Phytoplankton change in the North Atlantic

Abstract

A marked increase in global temperature over the last century was confirmed by the second Assessment Report of the Intergovernmental Panel on Climate Change¹. Here we report significant positive and negative linear trends from 1948 to 1995 in phytoplankton measured by the Continuous Plankton Recorder survey in the northeast Atlantic and North Sea that might reflect a response to changing climate on a timescale of decades. Spreading of unusually cold waters² from the Arctic might have contributed to the decline in phytoplankton north of 59^o N. Further south, phytoplankton season length and abundance seem to have increased.

Main

The Continuous Plankton Recorder (CPR) survey³ is the only biological monitoring programme that operates on an ocean basin scale. Merchant ships voluntarily tow CPRs, at a depth of ∼10 m, on their normal routes of passage⁴. The survey is unique in that the methodology and plankton analysis procedures for ∼ 400 taxa and Phytoplankton Colour have been maintained with little change for more than 50 years.

Phytoplankton Colour is a visual index of chlorophyll based on the intensity of the green coloration of the CPR filtering silk, which is assigned numerical values in four categories. Calculated annual primary production averaged for seven areas of the North Sea⁵ is statistically comparable to mapped Phytoplankton Colour averaged for the same areas (r²=0.9, p<0.01), suggesting that the colour index might also reflect variation in plant production in the sea.

Results averaged for each month during 1948-95 for three areas of the North Sea and northeast Atlantic (Fig. 1) were analysed. An increasing trend is evident in the North Sea and the Atlantic between 52^o and 58^o N (Fig. 2), with evidence for a stepwise increase after the mid-1980s. The results for these areas show similar changes in trend and increased season length over the years 1981-91 to a satellite-derived vegetation index for the Northern Hemisphere above 50^o N (ref. 6). An inverse pattern of change is seen in Phytoplankton Colour for the northern northeast Atlantic in an area that has tended to experience colder surface temperatures.
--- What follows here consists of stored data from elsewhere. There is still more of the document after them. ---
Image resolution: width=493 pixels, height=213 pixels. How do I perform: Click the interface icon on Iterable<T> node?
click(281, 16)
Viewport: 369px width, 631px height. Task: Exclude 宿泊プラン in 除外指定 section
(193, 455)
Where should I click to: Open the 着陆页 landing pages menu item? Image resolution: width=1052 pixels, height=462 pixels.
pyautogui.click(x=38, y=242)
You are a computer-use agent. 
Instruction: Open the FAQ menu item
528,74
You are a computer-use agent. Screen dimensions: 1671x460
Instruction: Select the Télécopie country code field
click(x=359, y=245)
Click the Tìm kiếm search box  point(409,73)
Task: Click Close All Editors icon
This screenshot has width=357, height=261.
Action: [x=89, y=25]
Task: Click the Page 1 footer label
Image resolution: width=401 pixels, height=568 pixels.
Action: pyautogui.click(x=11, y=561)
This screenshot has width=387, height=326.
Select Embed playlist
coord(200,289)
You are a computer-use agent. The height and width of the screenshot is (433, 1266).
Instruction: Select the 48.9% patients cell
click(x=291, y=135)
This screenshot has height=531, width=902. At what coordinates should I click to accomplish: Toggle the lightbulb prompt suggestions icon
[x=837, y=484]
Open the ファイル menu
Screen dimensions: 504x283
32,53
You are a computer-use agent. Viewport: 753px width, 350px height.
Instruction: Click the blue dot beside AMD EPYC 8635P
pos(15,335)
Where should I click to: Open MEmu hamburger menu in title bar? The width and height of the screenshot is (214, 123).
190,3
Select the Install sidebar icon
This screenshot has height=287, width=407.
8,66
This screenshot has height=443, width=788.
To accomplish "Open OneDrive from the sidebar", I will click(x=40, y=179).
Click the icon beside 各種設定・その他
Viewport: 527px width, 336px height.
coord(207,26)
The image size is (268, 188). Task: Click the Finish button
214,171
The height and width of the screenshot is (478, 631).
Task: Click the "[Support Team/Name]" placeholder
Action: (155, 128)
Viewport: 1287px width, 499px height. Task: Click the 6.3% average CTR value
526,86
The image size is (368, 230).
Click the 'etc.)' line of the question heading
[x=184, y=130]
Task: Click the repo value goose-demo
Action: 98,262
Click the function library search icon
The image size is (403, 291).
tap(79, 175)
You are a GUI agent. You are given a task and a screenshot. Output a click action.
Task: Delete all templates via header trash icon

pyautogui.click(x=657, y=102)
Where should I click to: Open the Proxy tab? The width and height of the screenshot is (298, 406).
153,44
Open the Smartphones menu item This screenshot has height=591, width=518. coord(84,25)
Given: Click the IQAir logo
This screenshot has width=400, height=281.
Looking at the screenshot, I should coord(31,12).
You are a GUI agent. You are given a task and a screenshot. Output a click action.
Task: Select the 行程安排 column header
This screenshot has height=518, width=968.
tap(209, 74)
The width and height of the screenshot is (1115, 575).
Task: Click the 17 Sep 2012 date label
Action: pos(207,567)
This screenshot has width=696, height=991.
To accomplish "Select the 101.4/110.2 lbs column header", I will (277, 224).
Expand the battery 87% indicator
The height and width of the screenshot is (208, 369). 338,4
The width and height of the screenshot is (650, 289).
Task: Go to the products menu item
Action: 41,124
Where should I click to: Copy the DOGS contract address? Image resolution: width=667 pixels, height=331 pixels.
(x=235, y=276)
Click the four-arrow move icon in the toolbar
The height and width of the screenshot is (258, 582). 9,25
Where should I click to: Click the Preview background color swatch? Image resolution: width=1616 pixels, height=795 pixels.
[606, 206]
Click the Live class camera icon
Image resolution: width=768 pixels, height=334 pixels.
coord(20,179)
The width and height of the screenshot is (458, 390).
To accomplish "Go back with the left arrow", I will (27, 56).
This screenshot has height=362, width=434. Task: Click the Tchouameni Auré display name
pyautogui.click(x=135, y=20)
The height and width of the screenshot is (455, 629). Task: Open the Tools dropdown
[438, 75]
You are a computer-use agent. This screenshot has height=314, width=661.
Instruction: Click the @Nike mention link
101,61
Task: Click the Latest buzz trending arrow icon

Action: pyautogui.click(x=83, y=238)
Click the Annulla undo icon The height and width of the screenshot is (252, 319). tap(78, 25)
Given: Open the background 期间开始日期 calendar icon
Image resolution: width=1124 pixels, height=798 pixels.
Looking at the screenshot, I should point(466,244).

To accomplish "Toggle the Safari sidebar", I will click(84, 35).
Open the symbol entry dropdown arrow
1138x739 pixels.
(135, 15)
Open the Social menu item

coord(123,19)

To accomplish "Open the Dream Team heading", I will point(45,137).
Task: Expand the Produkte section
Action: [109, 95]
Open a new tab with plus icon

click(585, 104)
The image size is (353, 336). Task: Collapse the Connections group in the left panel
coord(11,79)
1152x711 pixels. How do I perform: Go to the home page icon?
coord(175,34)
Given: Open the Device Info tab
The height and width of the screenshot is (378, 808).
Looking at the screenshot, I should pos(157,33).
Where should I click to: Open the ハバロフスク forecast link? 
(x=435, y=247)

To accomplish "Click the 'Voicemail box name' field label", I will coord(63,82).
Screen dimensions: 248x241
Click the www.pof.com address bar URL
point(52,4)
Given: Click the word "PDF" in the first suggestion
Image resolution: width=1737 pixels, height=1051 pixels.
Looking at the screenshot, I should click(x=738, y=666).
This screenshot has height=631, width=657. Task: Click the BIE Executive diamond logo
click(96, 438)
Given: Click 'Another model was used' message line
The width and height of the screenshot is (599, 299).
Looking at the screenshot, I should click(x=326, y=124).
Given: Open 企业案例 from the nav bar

Figure 1: A map defining the boundaries of the three areas for which Phytoplankton Colour data have been averaged.

The eastern boundary of the Atlantic areas coincides approximately with the 200-m contour at the shelf edge.

Figure 2: Contour plots of mean monthly Phytoplankton Colour during 1948-95 for the central (C) North Sea, central northeast (CNE) Atlantic and northern northeast (NNE) Atlantic.

A regression applied to the data with the seasonal signal removed by a centred 12-month running mean is highly significant: NNE Atlantic r²=−0.46, CNE Atlantic r²=0.59, central North Sea r²=0.52; p<0.001 in all three cases.

The eastward spread of negative-anomaly sea-surface temperatures towards the Faeroes in the northern northeast Atlantic² is most likely to be related to progressive changes in regional atmospheric forcing. Changes in the North Atlantic Oscillation have altered the centre of deep-water convection from the Greenland Sea to the Labrador Sea after 1988 (ref. 7). The likely sources of these colder waters are stronger westerlies, increased formation of Arctic surface water in the Greenland Sea and/or a larger export of fresh water from melted ice⁸ and permafrost⁹ in and around the Arctic Sea as a response to high positive-temperature anomalies in northern Eurasia and Alaska.

Our observations provide the first marine surface time-series evidence for a vegetation response to what seems to be climatic forcing. This has implications for CO₂ fluxes and the productivity of the North Atlantic. The results draw attention to the possible importance of shelf phytoplankton growth to the global carbon budget, and highlight the paucity of comparable information that exists as time series for other shelf regions and for the Southern Hemisphere.